In your copy, leave out the pictures and repeat every record exactly.

☆ ☆ ☆ ☆ ☆ ☆ ☆

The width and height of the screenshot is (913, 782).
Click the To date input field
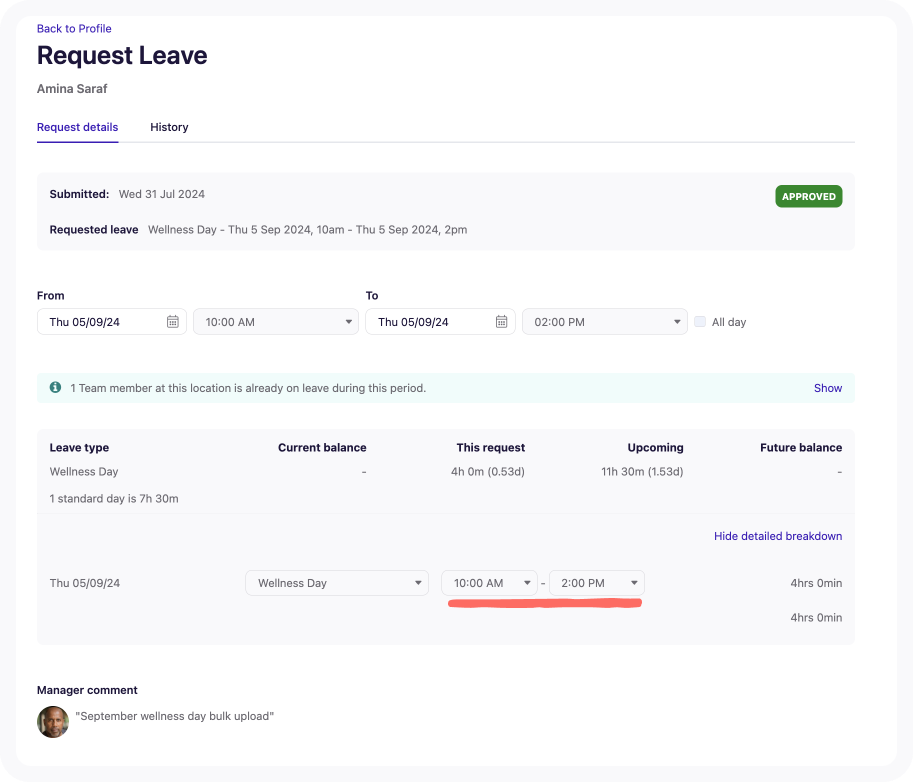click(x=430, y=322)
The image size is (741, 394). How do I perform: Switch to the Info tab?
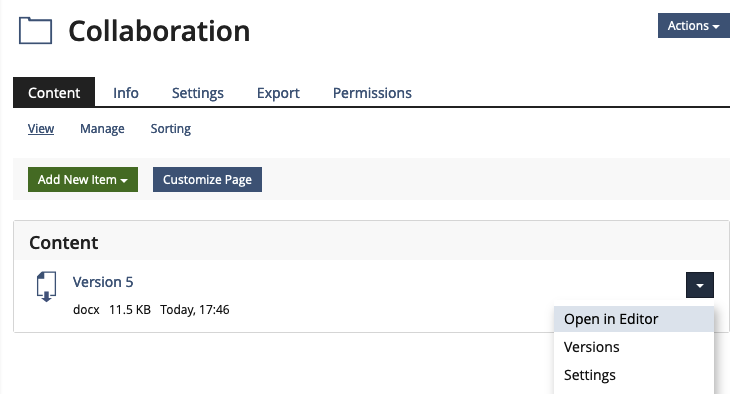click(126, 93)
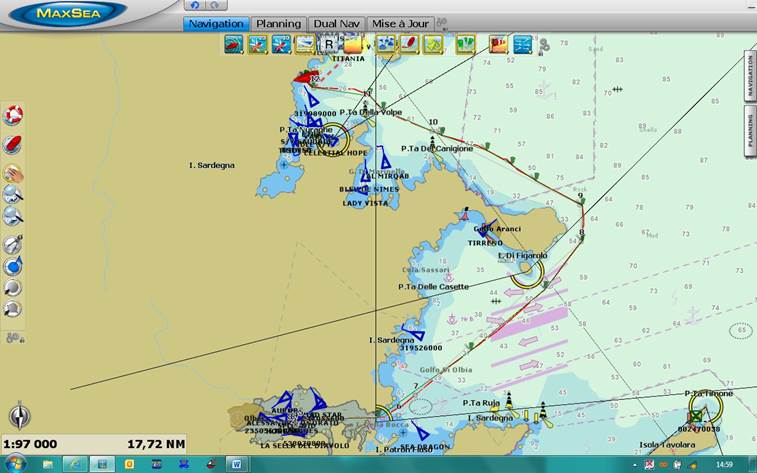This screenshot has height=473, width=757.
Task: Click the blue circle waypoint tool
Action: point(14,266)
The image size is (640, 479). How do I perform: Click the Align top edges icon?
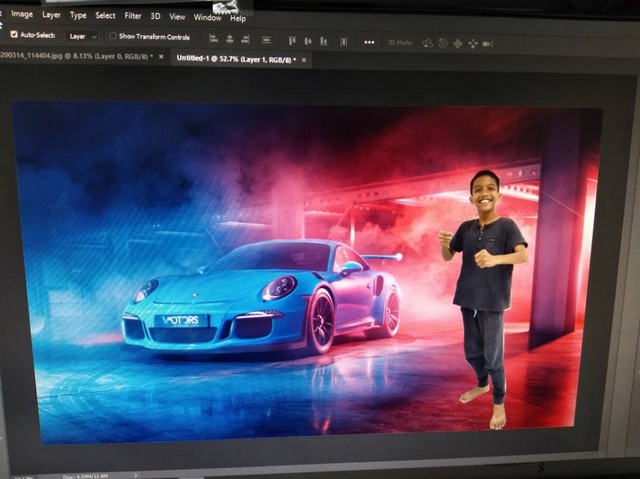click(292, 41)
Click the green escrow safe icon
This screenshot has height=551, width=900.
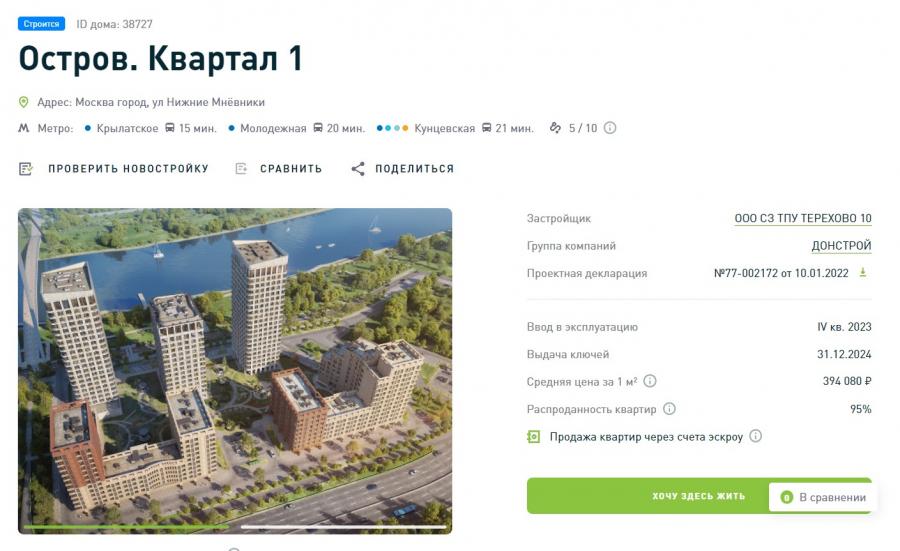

☆ ☆ ☆ ☆ ☆ ☆ ☆

→ RESULT FOR THIS TASK:
The width and height of the screenshot is (913, 782).
Click the To date input field
click(x=430, y=322)
The image size is (741, 394). How do I perform: Switch to the Info tab?
click(126, 93)
This screenshot has height=473, width=757.
Task: Click the blue circle waypoint tool
Action: point(14,266)
The image size is (640, 479). How do I perform: Click the Align top edges icon?
click(292, 41)
Click the green escrow safe icon
This screenshot has height=551, width=900.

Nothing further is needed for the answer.